EXERCISE DATA:
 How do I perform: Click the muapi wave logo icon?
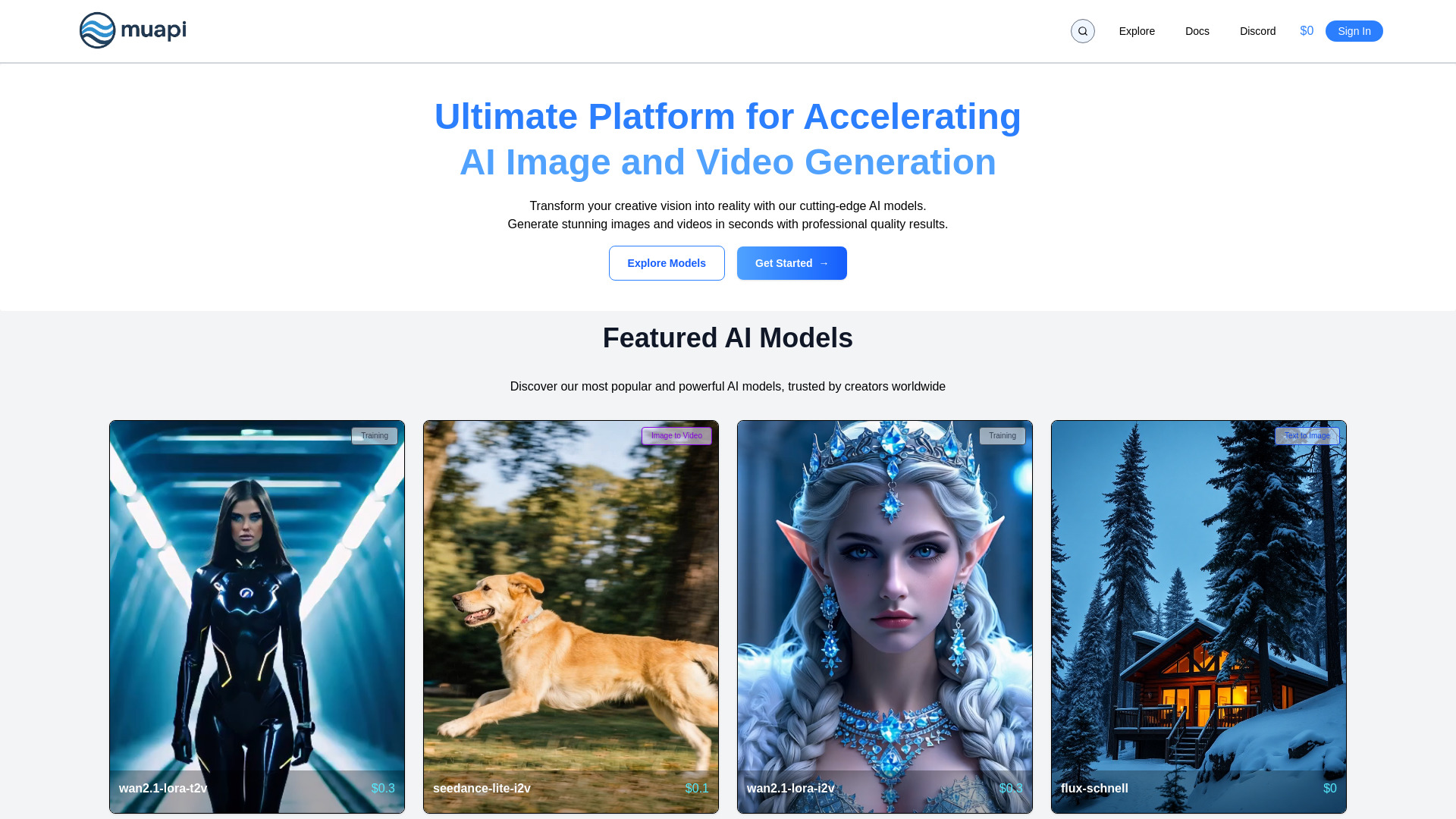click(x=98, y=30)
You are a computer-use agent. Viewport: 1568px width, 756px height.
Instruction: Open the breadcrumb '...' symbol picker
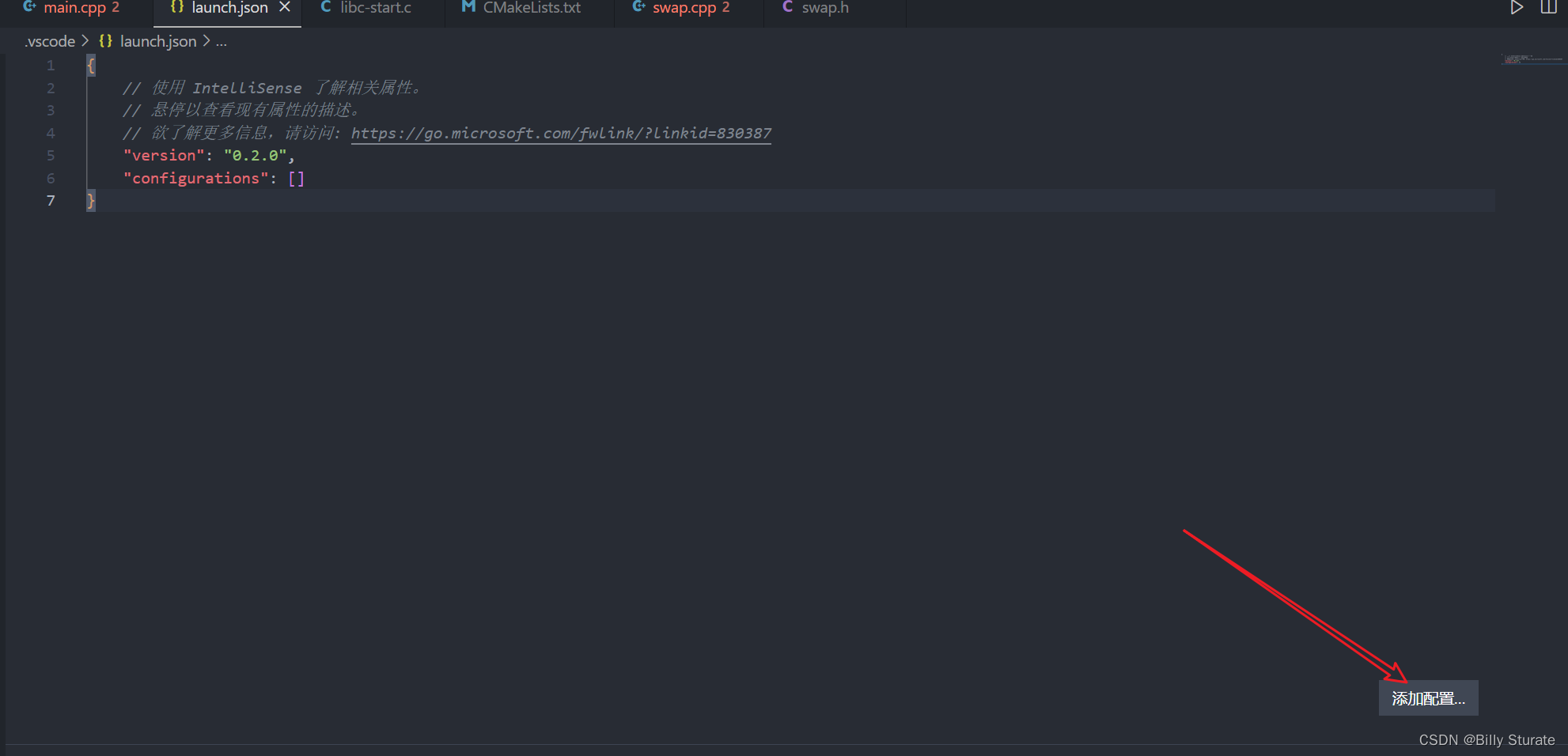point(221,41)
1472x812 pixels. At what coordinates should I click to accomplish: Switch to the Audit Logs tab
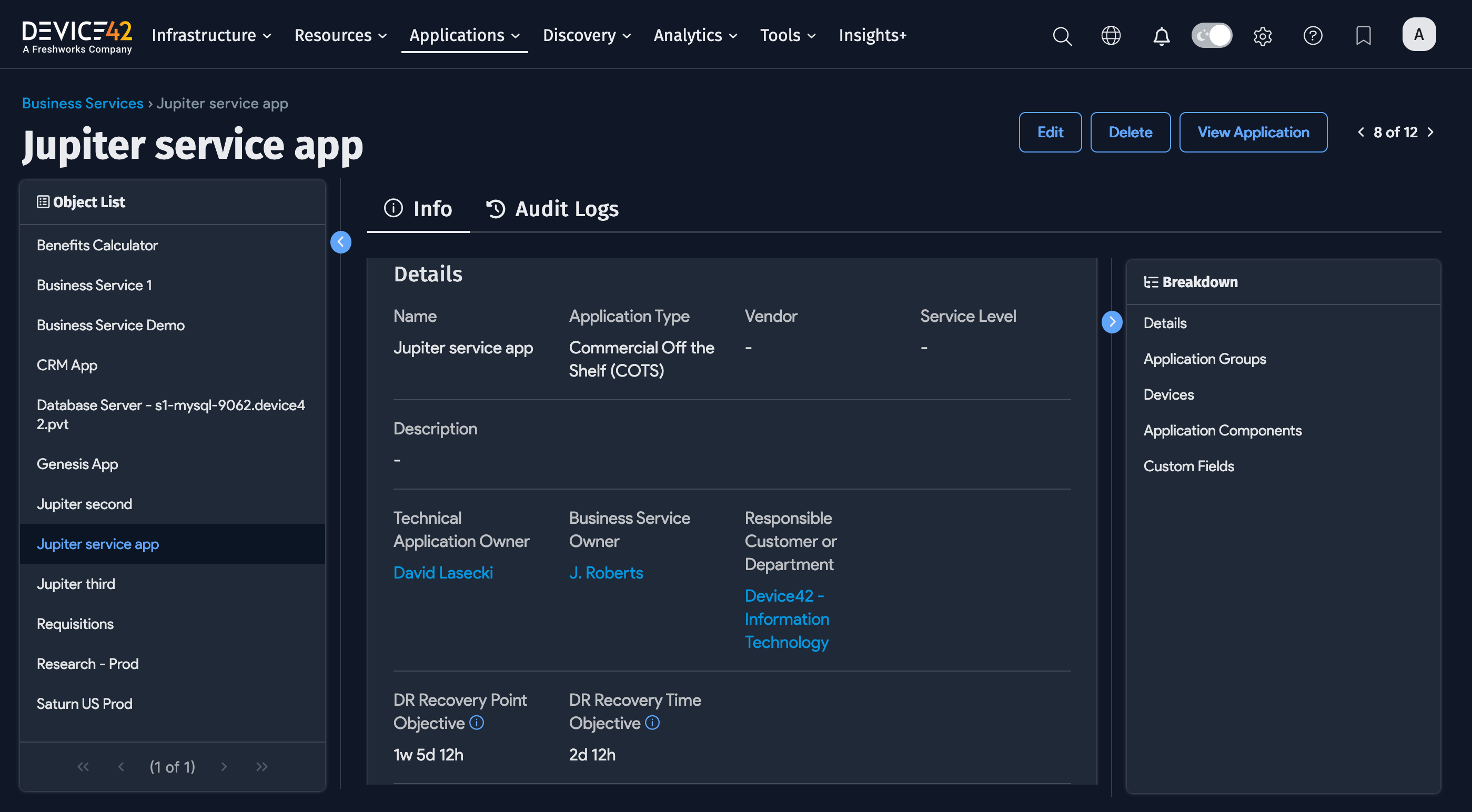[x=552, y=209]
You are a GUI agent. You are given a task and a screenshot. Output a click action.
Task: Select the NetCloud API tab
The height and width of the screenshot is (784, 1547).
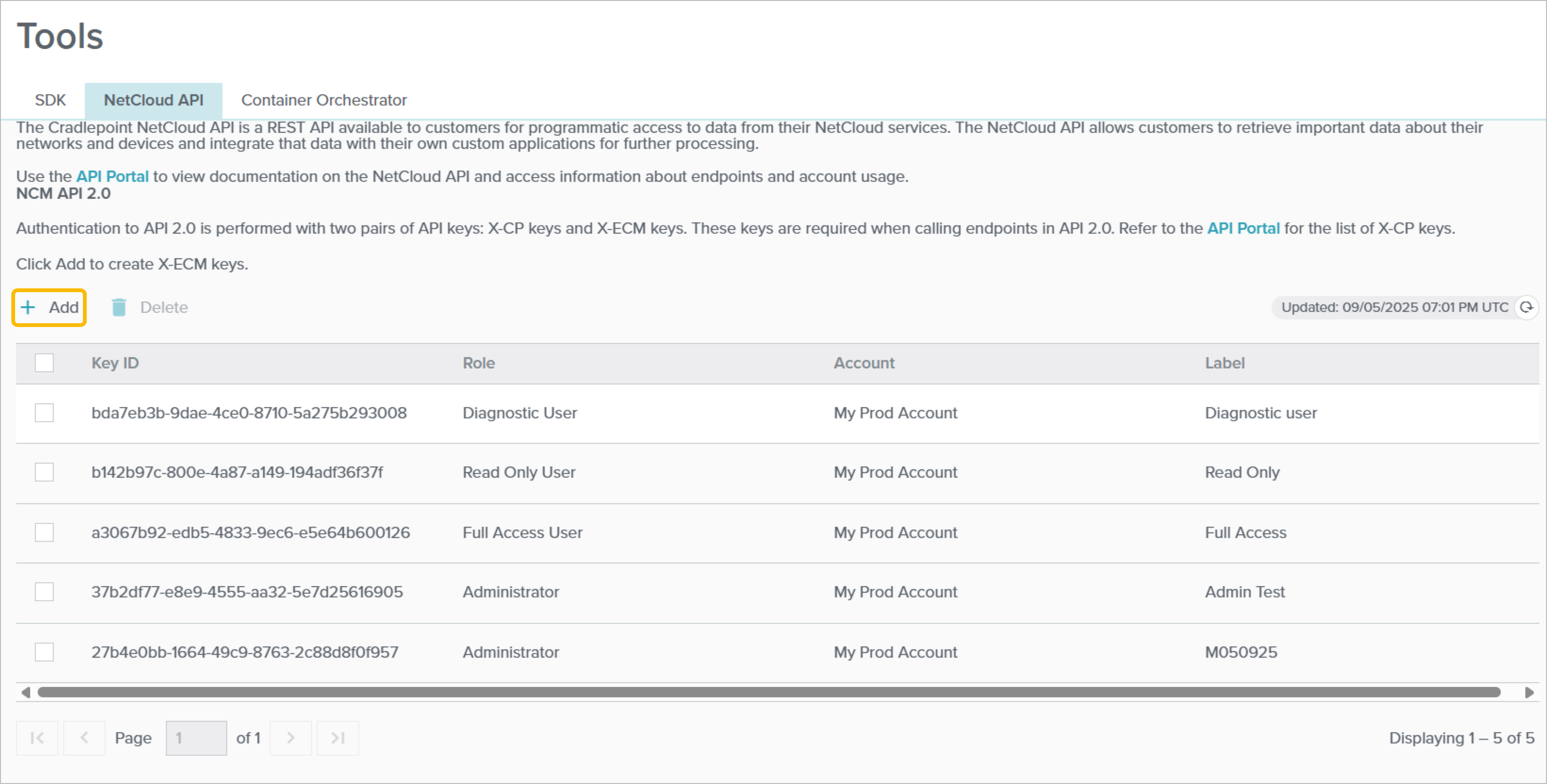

PROBLEM DESCRIPTION: None of the pictures belong in the copy; repeat all other material exactly.

EXERCISE RESULT:
 How do I perform: Click the muapi wave logo icon?
click(x=98, y=30)
You are a computer-use agent. Viewport: 1568px width, 756px height.
Instruction: Open the breadcrumb '...' symbol picker
point(221,41)
1472x812 pixels. At what coordinates should I click to accomplish: Switch to the Audit Logs tab
[x=552, y=209]
You are a GUI agent. You are given a task and a screenshot. Output a click action.
Task: Select the NetCloud API tab
The height and width of the screenshot is (784, 1547).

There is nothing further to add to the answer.